▸ TASK GOAL: Copy each line below in which the word "computer" occurs.

▸ Dataset entries:

────────────────

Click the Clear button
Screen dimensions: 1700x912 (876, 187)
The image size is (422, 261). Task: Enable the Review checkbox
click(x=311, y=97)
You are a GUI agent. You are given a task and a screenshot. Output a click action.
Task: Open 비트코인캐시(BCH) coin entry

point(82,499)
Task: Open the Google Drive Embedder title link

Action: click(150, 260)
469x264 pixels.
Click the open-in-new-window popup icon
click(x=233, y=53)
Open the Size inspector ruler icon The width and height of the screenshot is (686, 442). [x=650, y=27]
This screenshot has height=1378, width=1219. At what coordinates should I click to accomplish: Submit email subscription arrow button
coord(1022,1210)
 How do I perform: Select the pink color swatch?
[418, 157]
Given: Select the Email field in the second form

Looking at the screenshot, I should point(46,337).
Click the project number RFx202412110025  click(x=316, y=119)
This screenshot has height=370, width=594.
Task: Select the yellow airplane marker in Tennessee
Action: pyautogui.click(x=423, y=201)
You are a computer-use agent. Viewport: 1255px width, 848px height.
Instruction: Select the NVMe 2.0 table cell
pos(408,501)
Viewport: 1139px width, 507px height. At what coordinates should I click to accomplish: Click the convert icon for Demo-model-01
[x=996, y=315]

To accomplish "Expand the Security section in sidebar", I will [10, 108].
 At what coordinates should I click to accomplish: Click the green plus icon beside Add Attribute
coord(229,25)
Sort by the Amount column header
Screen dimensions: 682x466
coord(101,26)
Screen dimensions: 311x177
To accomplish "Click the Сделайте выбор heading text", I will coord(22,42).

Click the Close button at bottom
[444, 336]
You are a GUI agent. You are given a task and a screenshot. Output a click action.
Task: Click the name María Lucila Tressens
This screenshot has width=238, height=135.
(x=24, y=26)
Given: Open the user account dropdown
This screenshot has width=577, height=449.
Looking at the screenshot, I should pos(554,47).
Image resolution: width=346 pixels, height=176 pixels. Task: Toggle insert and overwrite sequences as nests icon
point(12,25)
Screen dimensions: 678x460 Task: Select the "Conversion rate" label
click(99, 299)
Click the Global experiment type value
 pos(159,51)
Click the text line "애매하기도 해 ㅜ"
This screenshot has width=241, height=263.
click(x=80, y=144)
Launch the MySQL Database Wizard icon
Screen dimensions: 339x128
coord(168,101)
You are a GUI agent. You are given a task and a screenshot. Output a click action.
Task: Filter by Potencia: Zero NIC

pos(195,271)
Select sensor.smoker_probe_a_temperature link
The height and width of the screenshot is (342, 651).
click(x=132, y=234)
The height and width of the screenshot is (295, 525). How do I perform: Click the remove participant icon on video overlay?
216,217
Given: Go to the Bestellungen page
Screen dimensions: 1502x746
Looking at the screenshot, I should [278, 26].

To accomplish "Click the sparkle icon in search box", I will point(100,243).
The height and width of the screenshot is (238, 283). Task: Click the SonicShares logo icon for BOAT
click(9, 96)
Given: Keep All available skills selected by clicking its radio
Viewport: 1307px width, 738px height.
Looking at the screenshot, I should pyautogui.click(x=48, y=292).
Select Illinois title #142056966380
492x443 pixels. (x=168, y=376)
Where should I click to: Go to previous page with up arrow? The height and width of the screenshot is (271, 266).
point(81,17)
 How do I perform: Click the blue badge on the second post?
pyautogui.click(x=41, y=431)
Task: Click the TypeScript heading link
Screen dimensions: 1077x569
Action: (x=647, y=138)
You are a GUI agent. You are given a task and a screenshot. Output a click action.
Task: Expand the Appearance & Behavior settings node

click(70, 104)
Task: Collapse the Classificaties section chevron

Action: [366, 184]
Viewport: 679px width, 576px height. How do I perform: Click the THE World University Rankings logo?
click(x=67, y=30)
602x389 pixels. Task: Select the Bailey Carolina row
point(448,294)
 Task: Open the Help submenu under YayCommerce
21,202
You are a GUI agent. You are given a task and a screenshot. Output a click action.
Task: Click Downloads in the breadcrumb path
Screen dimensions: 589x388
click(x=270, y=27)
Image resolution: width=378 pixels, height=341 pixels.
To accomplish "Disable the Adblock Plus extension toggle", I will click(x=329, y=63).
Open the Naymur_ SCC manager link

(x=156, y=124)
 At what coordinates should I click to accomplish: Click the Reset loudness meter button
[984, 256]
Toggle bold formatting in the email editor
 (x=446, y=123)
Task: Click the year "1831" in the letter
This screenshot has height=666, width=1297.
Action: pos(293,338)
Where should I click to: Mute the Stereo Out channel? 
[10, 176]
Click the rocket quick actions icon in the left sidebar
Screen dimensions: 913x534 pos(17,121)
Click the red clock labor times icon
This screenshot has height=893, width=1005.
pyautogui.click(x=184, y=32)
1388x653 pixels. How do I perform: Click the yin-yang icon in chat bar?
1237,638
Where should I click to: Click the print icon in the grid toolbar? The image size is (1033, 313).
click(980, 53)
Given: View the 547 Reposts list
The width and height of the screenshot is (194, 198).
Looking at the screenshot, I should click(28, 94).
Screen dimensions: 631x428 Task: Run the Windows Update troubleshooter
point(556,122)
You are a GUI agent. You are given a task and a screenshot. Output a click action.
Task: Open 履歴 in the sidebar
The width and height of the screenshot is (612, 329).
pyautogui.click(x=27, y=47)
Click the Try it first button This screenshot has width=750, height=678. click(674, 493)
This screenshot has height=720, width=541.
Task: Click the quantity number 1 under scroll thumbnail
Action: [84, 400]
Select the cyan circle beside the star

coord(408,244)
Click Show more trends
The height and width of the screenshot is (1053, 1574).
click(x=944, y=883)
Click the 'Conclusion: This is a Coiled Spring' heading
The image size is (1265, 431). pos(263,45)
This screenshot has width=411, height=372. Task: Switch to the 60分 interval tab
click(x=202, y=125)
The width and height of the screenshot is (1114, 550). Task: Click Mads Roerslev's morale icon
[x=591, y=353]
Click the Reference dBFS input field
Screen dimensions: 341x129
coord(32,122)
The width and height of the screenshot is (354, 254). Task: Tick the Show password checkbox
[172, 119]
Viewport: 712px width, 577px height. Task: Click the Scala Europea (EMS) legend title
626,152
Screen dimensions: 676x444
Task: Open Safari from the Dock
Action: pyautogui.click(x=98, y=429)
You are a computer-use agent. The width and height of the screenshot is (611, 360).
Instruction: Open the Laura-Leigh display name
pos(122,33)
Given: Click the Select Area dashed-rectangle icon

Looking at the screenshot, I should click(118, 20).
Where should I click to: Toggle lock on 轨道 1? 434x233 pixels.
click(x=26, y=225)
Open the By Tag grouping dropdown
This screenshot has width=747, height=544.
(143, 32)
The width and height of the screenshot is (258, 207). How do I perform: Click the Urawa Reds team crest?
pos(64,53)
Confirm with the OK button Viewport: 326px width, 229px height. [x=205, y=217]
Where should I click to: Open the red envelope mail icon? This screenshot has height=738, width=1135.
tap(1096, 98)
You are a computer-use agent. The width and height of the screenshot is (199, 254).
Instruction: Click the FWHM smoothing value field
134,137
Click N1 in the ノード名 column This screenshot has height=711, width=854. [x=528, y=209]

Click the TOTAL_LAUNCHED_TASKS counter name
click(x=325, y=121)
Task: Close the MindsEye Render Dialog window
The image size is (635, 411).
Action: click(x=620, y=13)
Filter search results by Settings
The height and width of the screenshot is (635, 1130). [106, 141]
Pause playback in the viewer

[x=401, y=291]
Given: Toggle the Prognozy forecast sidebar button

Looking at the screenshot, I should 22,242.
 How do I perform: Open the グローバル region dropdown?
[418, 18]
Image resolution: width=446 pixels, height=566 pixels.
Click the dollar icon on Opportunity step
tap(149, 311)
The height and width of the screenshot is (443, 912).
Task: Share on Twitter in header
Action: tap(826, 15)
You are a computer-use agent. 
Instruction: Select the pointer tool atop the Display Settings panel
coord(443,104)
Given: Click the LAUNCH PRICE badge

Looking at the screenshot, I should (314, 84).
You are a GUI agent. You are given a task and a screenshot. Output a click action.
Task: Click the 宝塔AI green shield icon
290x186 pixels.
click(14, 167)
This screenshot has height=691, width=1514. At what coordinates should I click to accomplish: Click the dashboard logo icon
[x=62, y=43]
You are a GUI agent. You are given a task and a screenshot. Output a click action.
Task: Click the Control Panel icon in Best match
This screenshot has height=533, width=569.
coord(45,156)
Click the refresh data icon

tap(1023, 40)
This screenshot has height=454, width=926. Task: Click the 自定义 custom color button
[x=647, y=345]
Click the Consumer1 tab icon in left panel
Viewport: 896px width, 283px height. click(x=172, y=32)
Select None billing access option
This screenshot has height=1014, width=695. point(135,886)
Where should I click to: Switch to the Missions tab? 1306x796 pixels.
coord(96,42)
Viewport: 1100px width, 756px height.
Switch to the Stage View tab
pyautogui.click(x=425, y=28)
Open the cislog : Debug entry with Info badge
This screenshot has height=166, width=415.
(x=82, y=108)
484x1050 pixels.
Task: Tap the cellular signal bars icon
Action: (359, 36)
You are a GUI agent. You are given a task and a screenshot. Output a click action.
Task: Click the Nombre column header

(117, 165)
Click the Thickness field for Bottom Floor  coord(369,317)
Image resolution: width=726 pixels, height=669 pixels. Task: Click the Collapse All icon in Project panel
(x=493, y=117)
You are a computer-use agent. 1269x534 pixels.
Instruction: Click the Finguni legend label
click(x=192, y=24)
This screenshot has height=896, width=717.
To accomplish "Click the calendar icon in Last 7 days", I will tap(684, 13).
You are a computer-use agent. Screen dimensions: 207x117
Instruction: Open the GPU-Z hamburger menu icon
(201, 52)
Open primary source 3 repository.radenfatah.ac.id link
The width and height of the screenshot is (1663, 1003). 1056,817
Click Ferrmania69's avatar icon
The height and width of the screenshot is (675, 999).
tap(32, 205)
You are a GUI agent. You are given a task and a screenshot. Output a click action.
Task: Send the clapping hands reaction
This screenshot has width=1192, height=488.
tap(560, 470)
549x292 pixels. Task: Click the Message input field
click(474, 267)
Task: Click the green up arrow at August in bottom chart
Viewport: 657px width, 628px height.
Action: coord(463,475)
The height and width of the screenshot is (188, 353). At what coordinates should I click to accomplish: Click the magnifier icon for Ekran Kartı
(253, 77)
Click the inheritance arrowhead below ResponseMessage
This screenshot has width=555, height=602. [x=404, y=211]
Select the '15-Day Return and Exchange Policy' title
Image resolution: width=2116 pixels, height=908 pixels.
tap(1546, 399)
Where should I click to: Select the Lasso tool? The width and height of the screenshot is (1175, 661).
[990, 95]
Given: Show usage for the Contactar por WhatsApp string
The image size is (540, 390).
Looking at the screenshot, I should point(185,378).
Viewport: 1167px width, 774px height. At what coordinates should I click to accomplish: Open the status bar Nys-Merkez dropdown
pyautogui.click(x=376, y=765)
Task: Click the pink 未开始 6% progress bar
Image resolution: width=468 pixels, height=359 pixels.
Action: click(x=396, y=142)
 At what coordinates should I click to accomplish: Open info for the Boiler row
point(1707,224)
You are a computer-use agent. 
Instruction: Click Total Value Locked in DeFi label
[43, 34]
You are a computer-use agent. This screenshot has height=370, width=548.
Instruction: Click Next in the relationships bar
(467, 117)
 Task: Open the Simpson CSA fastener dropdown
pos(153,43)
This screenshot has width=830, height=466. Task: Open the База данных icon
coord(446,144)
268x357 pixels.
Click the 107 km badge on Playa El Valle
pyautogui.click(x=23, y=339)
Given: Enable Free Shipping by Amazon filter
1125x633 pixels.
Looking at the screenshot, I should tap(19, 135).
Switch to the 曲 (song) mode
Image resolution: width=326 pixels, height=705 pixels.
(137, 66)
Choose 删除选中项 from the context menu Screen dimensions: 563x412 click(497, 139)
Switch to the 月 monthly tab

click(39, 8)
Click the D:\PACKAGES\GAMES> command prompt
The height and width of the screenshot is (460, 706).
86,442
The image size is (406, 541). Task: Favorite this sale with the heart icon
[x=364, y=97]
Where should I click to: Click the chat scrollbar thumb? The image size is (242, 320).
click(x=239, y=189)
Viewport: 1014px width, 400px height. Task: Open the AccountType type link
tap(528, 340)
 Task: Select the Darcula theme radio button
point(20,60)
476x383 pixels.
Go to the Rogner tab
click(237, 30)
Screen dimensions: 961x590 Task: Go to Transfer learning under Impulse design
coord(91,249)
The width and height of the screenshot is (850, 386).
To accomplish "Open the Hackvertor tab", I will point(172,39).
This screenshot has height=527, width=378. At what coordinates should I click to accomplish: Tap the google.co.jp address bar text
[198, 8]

────────────────

▸ RESULT OF THIS TASK:
You are a computer-use agent. Viewport: 1255px width, 848px height.
You are a computer-use agent. The width and height of the screenshot is (611, 360).
You are a computer-use agent. The width and height of the screenshot is (199, 254).
You are a computer-use agent. 
You are a computer-use agent. 1269x534 pixels.
You are a computer-use agent. Screen dimensions: 207x117
You are a computer-use agent. 
You are a computer-use agent. This screenshot has height=370, width=548.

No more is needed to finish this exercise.